● Task to complete: Write out exactly, with both ends included, the lines that run from the line containing "This screenshot has height=753, width=1200." to the end of the entries. Pictures are not part of the answer.

● Data provided:
##########

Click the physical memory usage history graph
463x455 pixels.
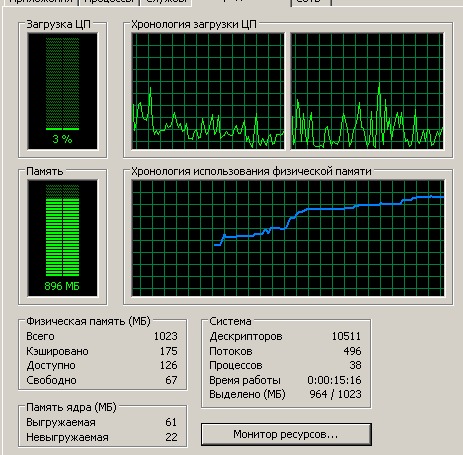pos(288,238)
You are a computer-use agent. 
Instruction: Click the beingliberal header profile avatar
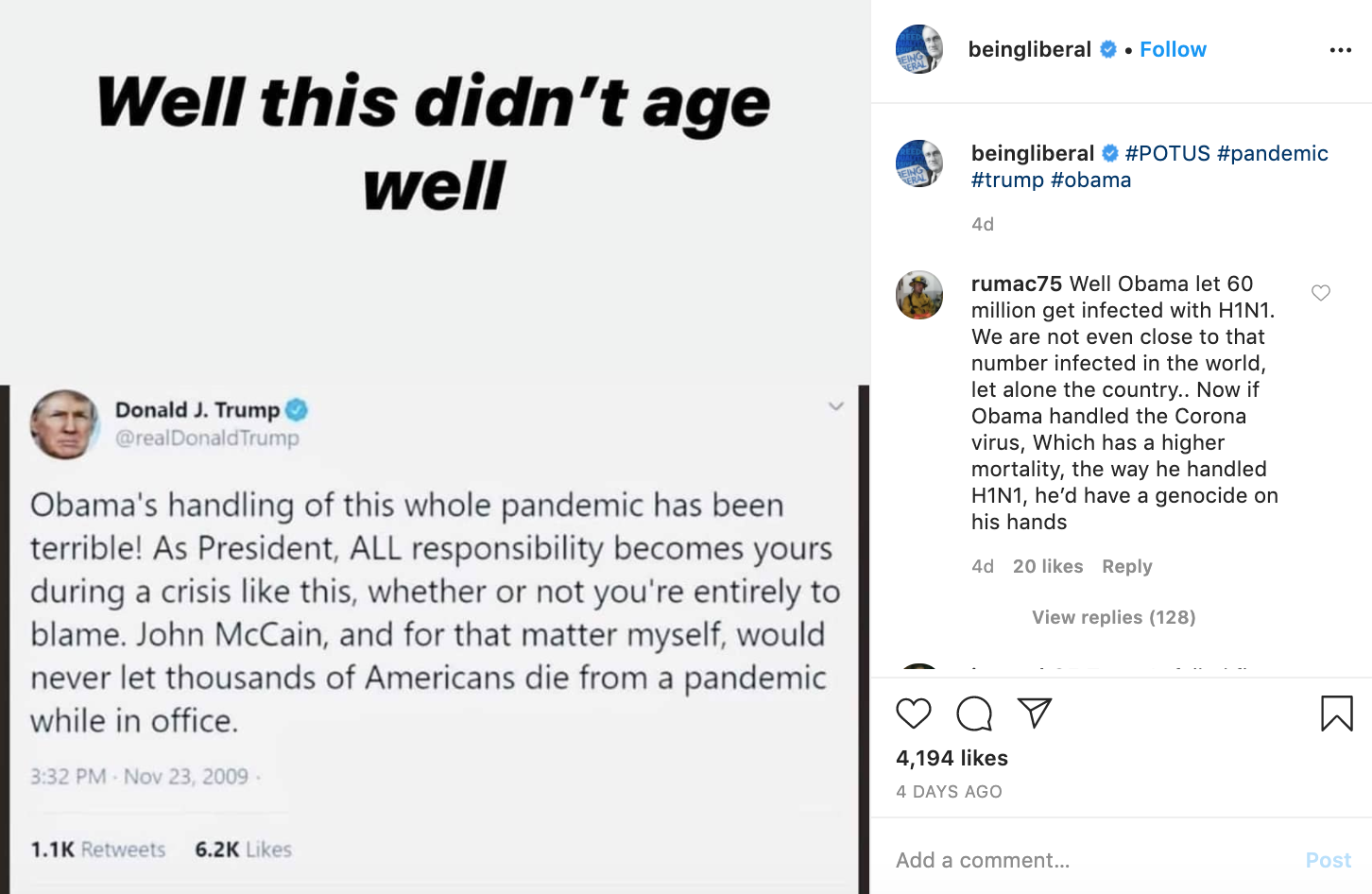click(x=919, y=49)
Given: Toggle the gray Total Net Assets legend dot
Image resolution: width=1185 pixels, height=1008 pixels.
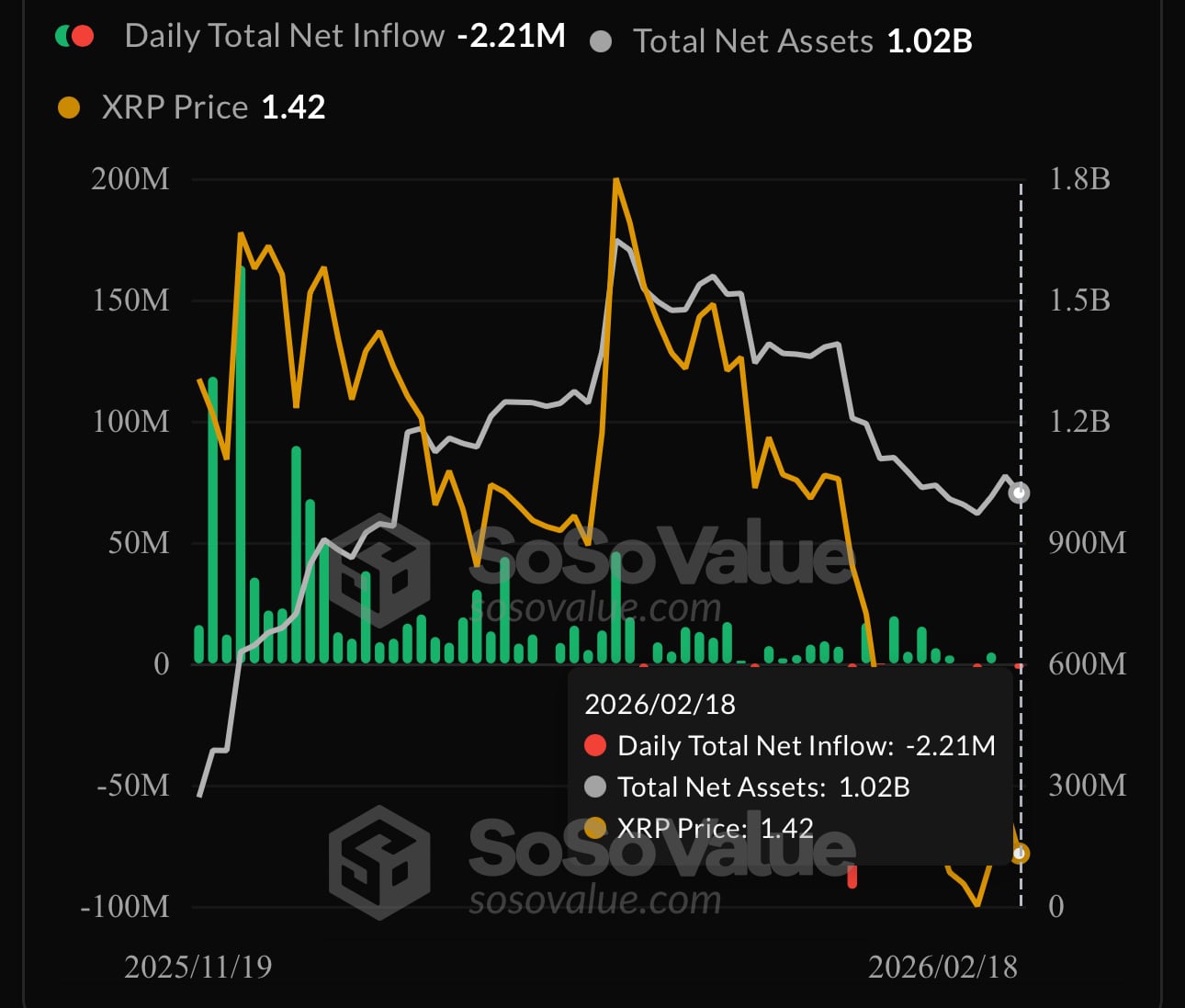Looking at the screenshot, I should click(601, 42).
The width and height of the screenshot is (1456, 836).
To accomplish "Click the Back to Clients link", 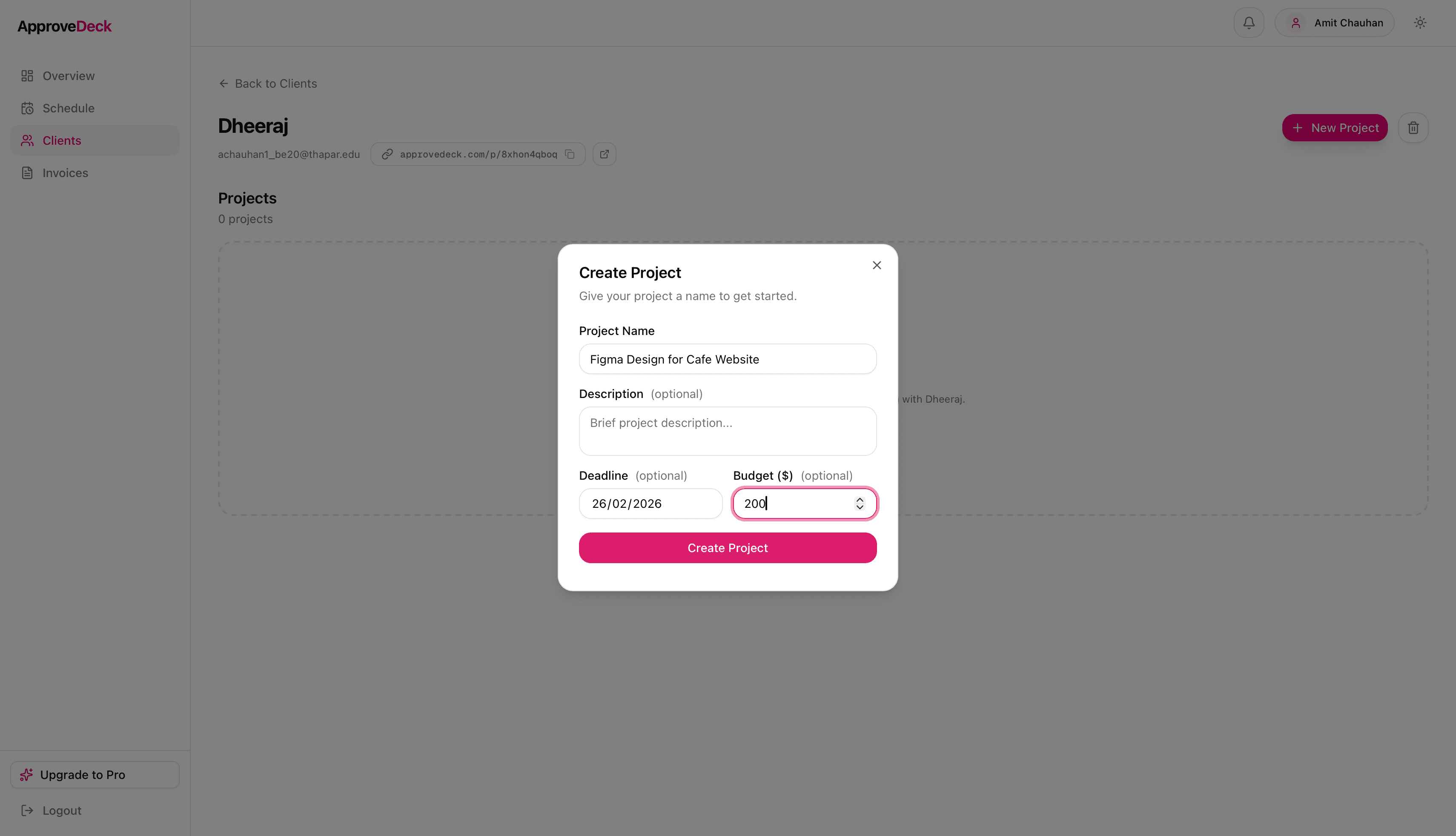I will click(275, 83).
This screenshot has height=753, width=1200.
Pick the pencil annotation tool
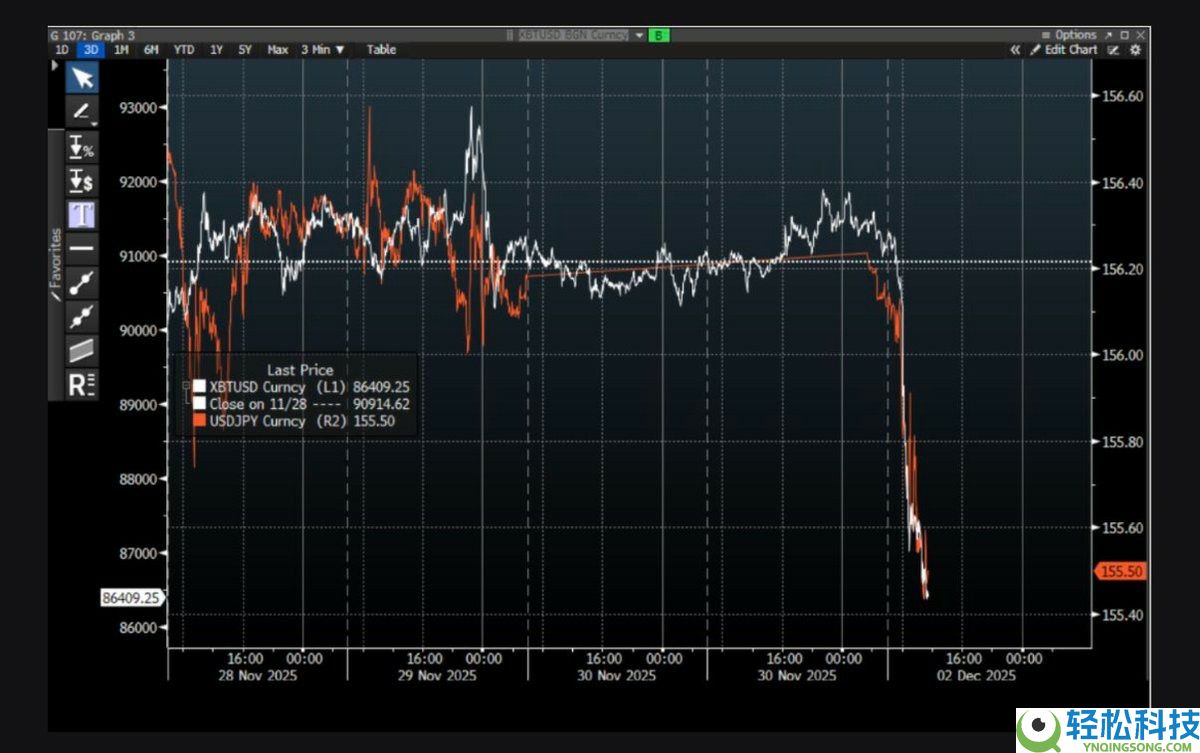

##########

● Response area:
This screenshot has height=753, width=1200.
Pick the pencil annotation tool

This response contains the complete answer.